Les coureurs d'élite – qui avaient amorcé le marathon plus tôt à un rythme plus rapide – avaient quitté le secteur du fil d'arrivée depuis près de trois heures déjà. Les vainqueurs avaient déjà été couronnés, et de nombreux fonctionnaires et personnes de marque s'étaient aussi éloignés de l'arrivée.

Le marathon est une vaste célébration populaire attirant plus de 20 000 coureurs et des dizaines de milliers de spectateurs le long du parcours de 42,2 kilomètres (26 milles) de Hopkinton – localité rurale en périphérie de Boston – jusqu'au fil d'arrivée près du centre-ville. S'il restait encore de nombreux spectateurs attendant les concurrents toujours dans la course, la foule avait commencé à se disperser et il y avait peu de gens encore dans les gradins bordant un côté de la rue juste avant l'arrivée.

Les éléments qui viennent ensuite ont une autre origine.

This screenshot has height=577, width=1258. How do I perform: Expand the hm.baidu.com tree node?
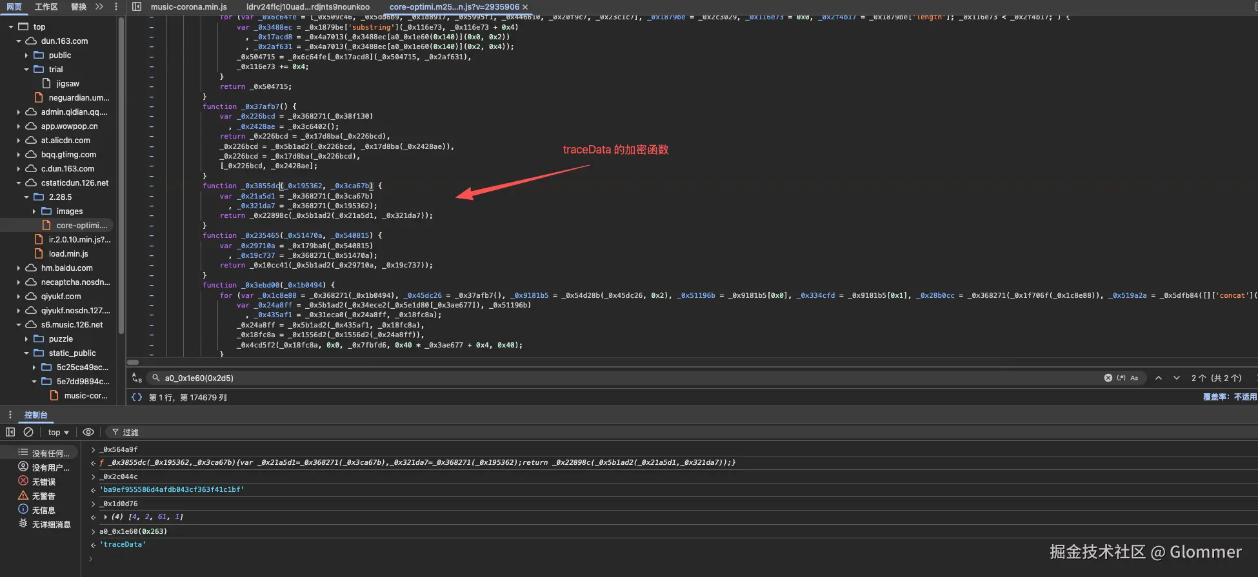(x=19, y=268)
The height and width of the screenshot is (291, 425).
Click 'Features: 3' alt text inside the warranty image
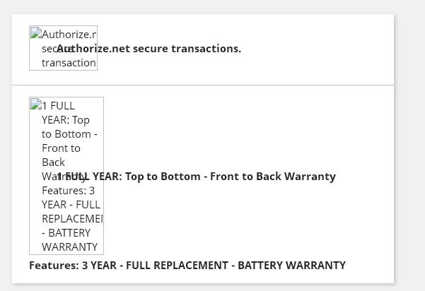[x=69, y=191]
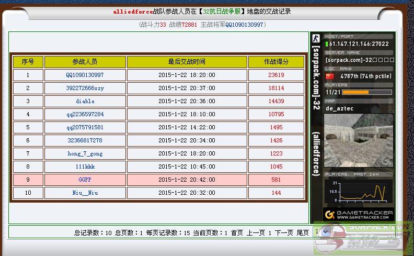
Task: Jump to last page 尾页
Action: pos(303,233)
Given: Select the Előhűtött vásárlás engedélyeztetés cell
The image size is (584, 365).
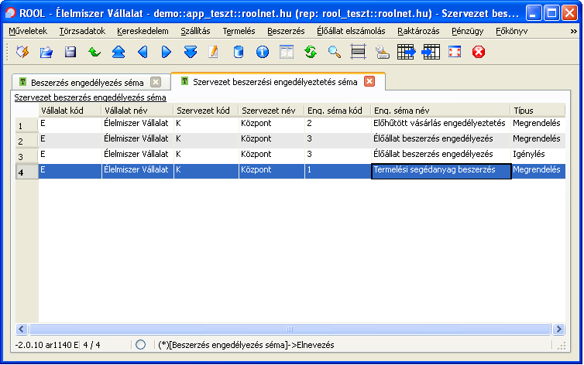Looking at the screenshot, I should (x=439, y=123).
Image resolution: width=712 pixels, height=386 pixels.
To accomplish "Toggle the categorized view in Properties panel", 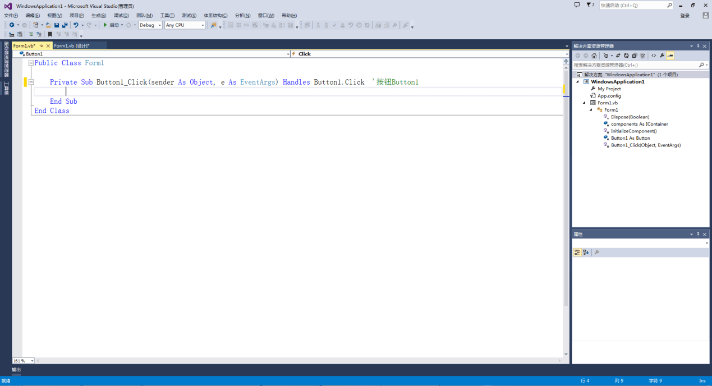I will (x=577, y=252).
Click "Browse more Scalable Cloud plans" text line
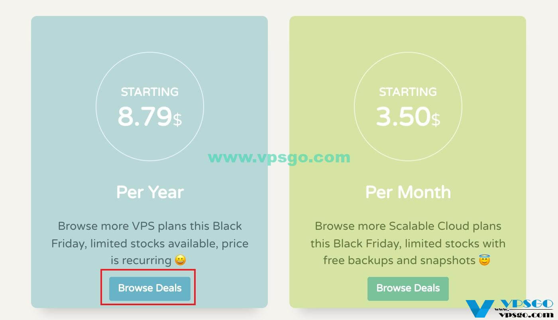 click(x=408, y=226)
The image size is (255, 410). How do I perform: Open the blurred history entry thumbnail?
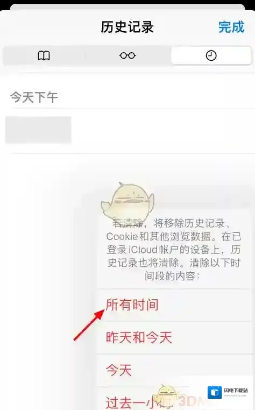(38, 130)
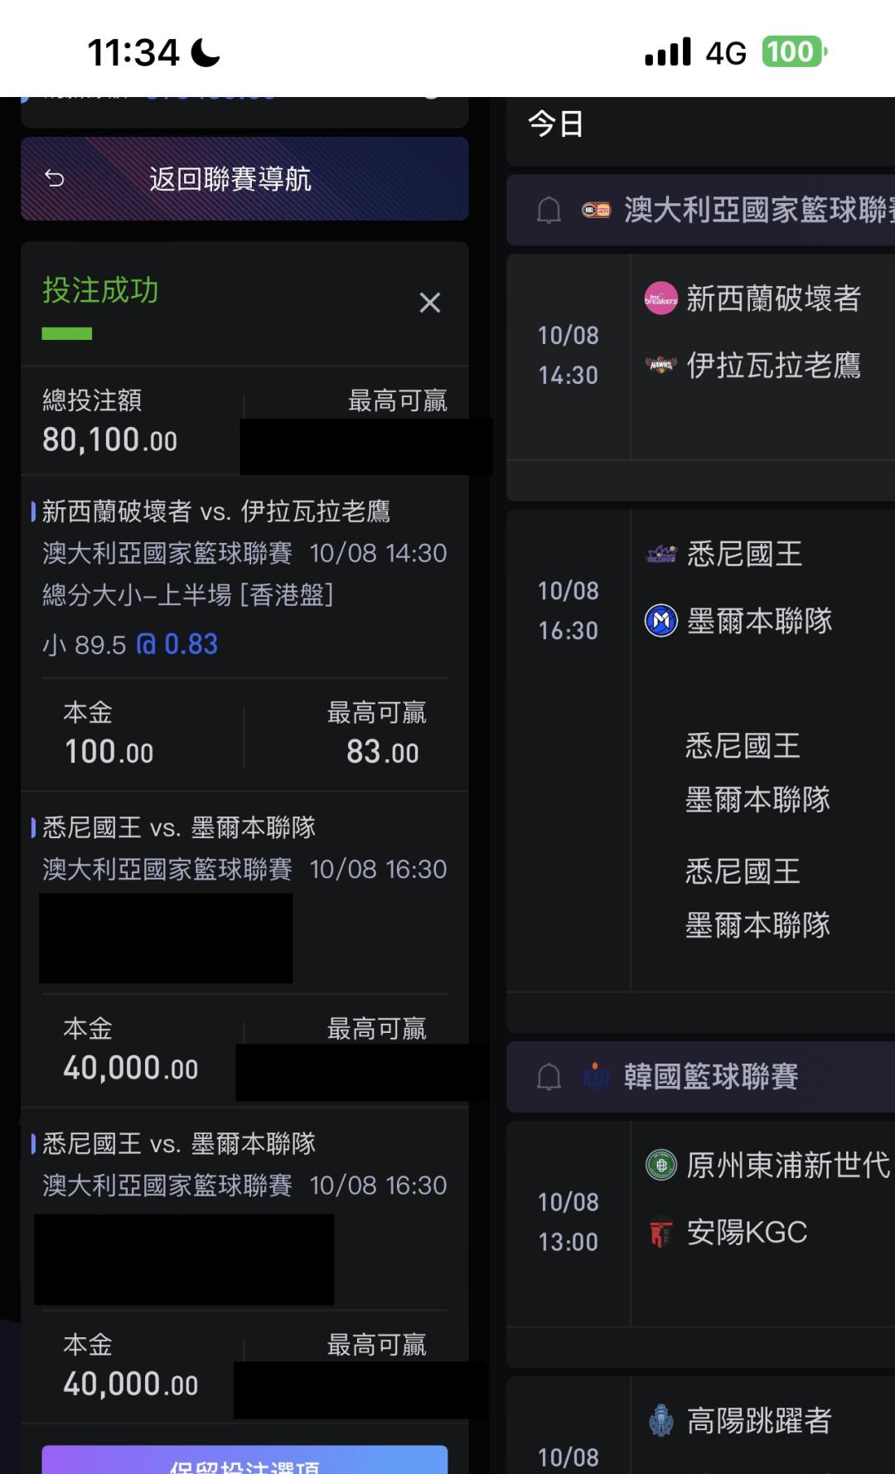Viewport: 895px width, 1474px height.
Task: Tap the New Zealand Breakers team logo
Action: pos(660,298)
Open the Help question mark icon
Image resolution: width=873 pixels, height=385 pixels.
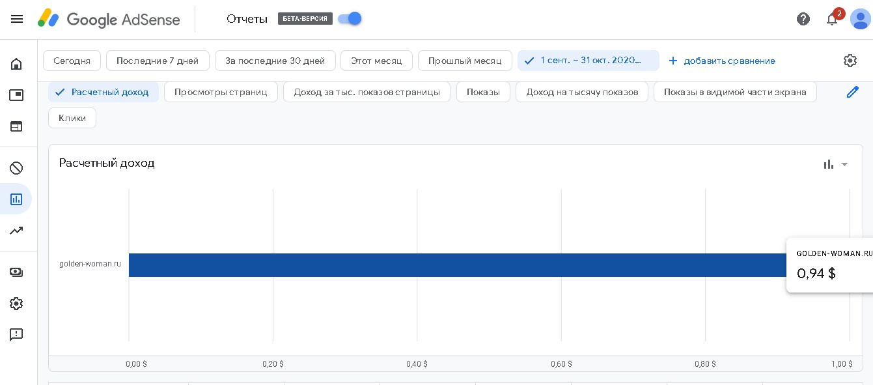[x=803, y=19]
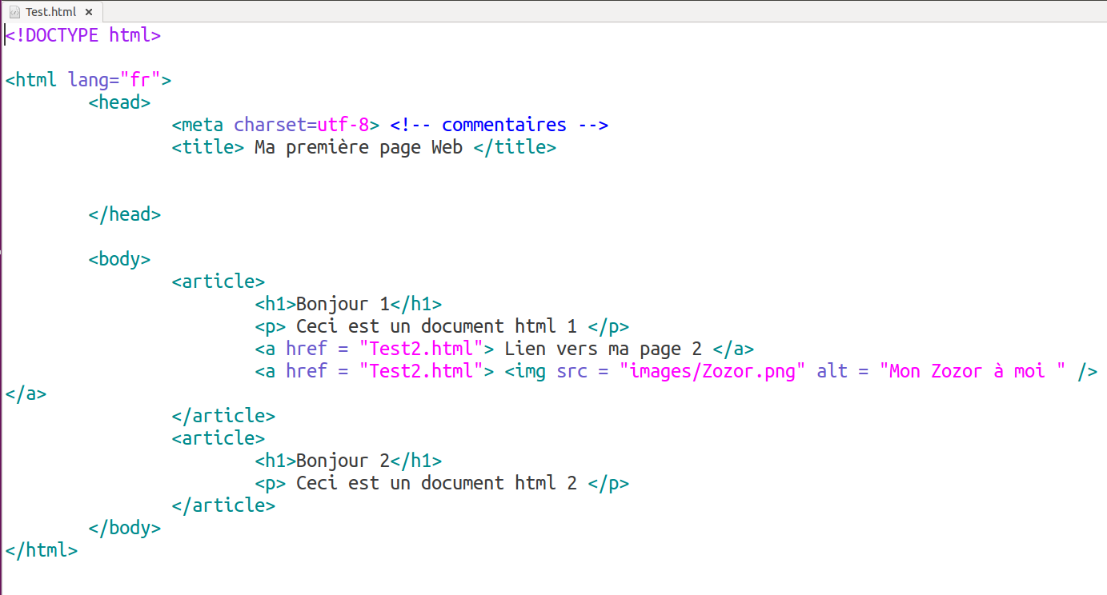Screen dimensions: 1107x595
Task: Place cursor in the DOCTYPE html declaration
Action: pyautogui.click(x=83, y=35)
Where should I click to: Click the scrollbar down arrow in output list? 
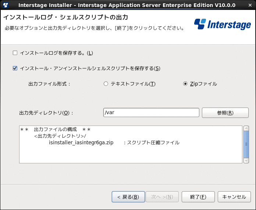point(246,160)
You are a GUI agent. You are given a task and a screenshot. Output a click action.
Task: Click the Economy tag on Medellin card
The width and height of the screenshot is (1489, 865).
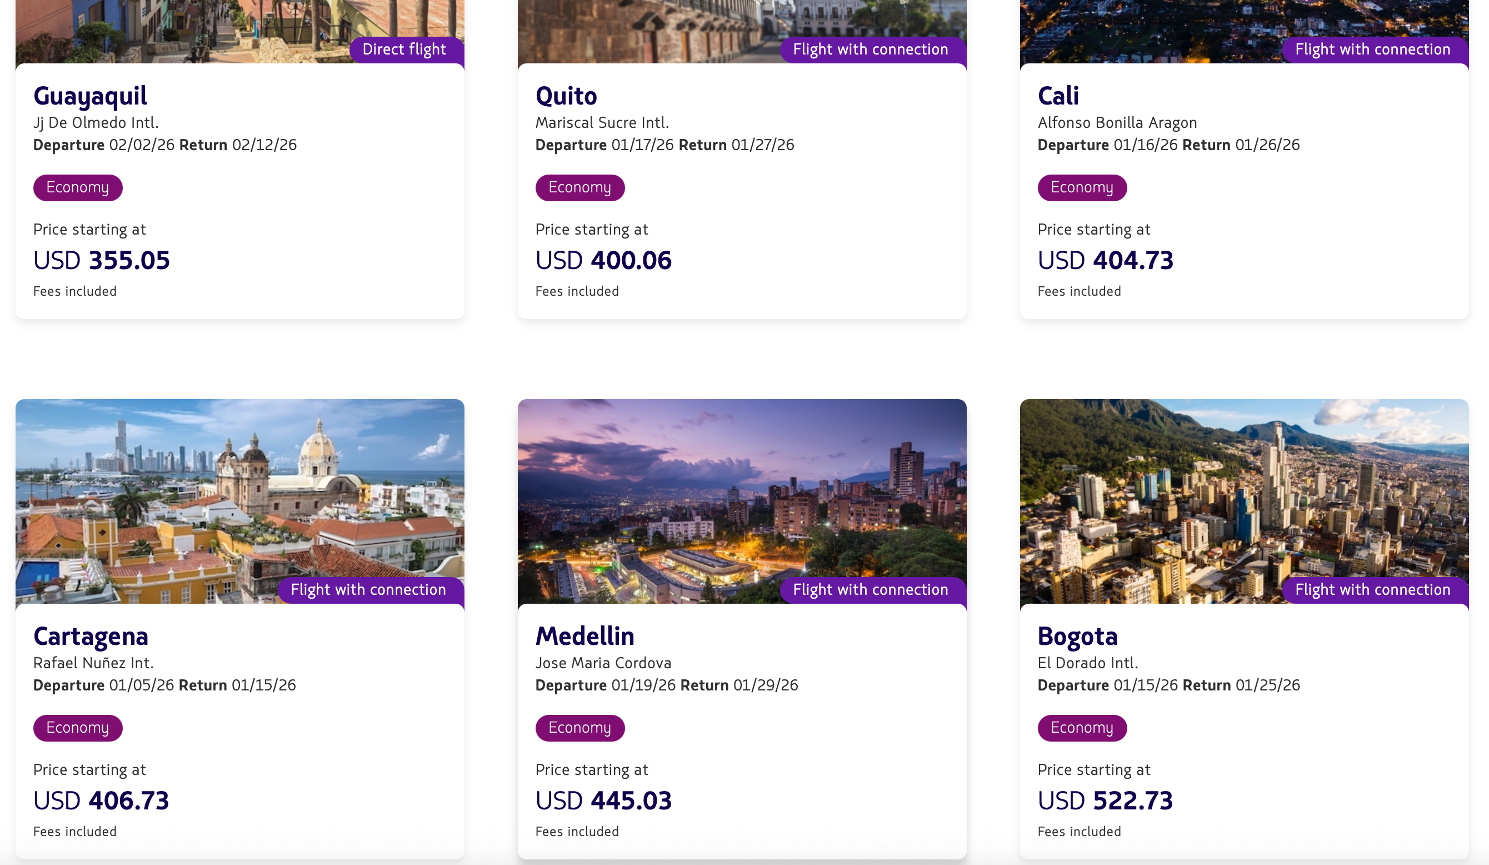(x=580, y=728)
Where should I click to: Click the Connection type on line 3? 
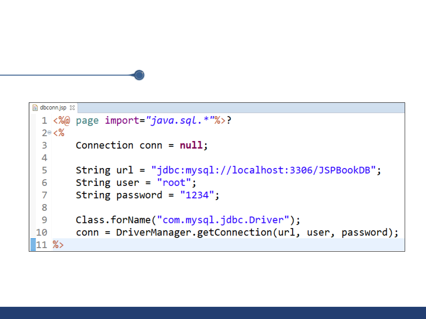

Nombre des responsables des organisations liées au monde de la course ou chargées d'assurer la protection de l'événement avaient quitté pour s'occuper d'autres activités. Les responsables de l'événement, toutefois, étaient toujours sur les lieux ou dans les centres de commandement d'où ils pouvaient suivre le déroulement du reste de la course.

Dans la minute qui a suivi, à un intervalle de 12 secondes et de 183 verges, deux engins explosifs artisanaux de faible puissance dans des autocuiseurs remplis de clous et de billes d'acier ont détonné à quelques pas du fil d'arrivée. Trois personnes sont mortes sur le coup; plus de 260 autres, certaines grièvement blessées (certaines qui ont perdu un membre) allaient devoir être hospitalisées.

Dans les cent heures qui ont suivi, diverses difficultés se sont posées aux services de compétences diverses qui allaient déployer et coordonner leurs effectifs. Si certains aspects de l'intervention auraient pu être améliorés, la plupart des observateurs s'entendent pour dire qu'en général, les forces de l'ordre ont réagi avec efficacité. Comme on l'a dit à maintes reprises, à quoi tient la force de Boston? Quelles leçons les corps policiers d'autres territoires peuvent ils en tirer?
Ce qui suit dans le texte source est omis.